Given problem: Transcribe the entries below character for character, keeping every line as it stands.
[START Record list]
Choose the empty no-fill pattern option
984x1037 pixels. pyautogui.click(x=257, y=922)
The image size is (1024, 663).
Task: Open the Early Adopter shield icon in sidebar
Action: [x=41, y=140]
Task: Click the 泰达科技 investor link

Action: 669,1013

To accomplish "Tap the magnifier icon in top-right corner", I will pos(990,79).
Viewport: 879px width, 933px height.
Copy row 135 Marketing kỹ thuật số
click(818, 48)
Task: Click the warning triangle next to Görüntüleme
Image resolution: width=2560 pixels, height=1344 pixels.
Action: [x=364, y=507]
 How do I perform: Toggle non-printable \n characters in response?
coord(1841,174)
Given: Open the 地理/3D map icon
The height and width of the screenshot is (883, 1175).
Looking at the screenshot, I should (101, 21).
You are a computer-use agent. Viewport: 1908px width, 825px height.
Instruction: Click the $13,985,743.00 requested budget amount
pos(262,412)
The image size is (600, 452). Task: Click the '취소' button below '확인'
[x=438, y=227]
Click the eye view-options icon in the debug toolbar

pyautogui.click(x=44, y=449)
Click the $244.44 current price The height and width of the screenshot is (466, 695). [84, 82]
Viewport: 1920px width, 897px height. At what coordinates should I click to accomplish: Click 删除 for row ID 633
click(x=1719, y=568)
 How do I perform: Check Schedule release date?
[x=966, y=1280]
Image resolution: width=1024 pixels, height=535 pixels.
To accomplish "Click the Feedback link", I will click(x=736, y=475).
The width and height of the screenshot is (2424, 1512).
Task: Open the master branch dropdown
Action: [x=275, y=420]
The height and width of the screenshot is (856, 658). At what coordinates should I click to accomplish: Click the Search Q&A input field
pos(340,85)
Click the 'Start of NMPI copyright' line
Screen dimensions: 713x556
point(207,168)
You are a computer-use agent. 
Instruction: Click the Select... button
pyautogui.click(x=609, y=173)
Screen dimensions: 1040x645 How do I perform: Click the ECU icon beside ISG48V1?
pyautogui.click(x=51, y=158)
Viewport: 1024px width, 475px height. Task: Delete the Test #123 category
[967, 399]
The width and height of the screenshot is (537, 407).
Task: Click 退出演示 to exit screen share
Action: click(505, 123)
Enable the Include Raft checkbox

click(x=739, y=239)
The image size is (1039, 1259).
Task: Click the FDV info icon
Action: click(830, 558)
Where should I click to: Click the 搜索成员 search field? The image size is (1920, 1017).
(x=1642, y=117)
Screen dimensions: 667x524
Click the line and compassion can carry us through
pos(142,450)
[END Record list]
The answer:
Choose the empty no-fill pattern option
984x1037 pixels. pyautogui.click(x=257, y=922)
The image size is (1024, 663).
Task: Open the Early Adopter shield icon in sidebar
Action: [x=41, y=140]
Task: Click the 泰达科技 investor link

Action: 669,1013

To accomplish "Tap the magnifier icon in top-right corner", I will pos(990,79).
Viewport: 879px width, 933px height.
Copy row 135 Marketing kỹ thuật số
click(818, 48)
Task: Click the warning triangle next to Görüntüleme
Image resolution: width=2560 pixels, height=1344 pixels.
Action: [x=364, y=507]
 How do I perform: Toggle non-printable \n characters in response?
coord(1841,174)
Given: Open the 地理/3D map icon
The height and width of the screenshot is (883, 1175).
Looking at the screenshot, I should (101, 21).
You are a computer-use agent. Viewport: 1908px width, 825px height.
Instruction: Click the $13,985,743.00 requested budget amount
pos(262,412)
The image size is (600, 452). Task: Click the '취소' button below '확인'
[x=438, y=227]
Click the eye view-options icon in the debug toolbar

pyautogui.click(x=44, y=449)
Click the $244.44 current price The height and width of the screenshot is (466, 695). [84, 82]
Viewport: 1920px width, 897px height. At what coordinates should I click to accomplish: Click 删除 for row ID 633
click(x=1719, y=568)
 How do I perform: Check Schedule release date?
[x=966, y=1280]
Image resolution: width=1024 pixels, height=535 pixels.
To accomplish "Click the Feedback link", I will click(x=736, y=475).
The width and height of the screenshot is (2424, 1512).
Task: Open the master branch dropdown
Action: [x=275, y=420]
The height and width of the screenshot is (856, 658). At what coordinates should I click to accomplish: Click the Search Q&A input field
pos(340,85)
Click the 'Start of NMPI copyright' line
Screen dimensions: 713x556
point(207,168)
You are a computer-use agent. 
Instruction: Click the Select... button
pyautogui.click(x=609, y=173)
Screen dimensions: 1040x645 How do I perform: Click the ECU icon beside ISG48V1?
pyautogui.click(x=51, y=158)
Viewport: 1024px width, 475px height. Task: Delete the Test #123 category
[967, 399]
The width and height of the screenshot is (537, 407).
Task: Click 退出演示 to exit screen share
Action: click(505, 123)
Enable the Include Raft checkbox

click(x=739, y=239)
The image size is (1039, 1259).
Task: Click the FDV info icon
Action: click(830, 558)
Where should I click to: Click the 搜索成员 search field? The image size is (1920, 1017).
(x=1642, y=117)
Screen dimensions: 667x524
Click the line and compassion can carry us through
pos(142,450)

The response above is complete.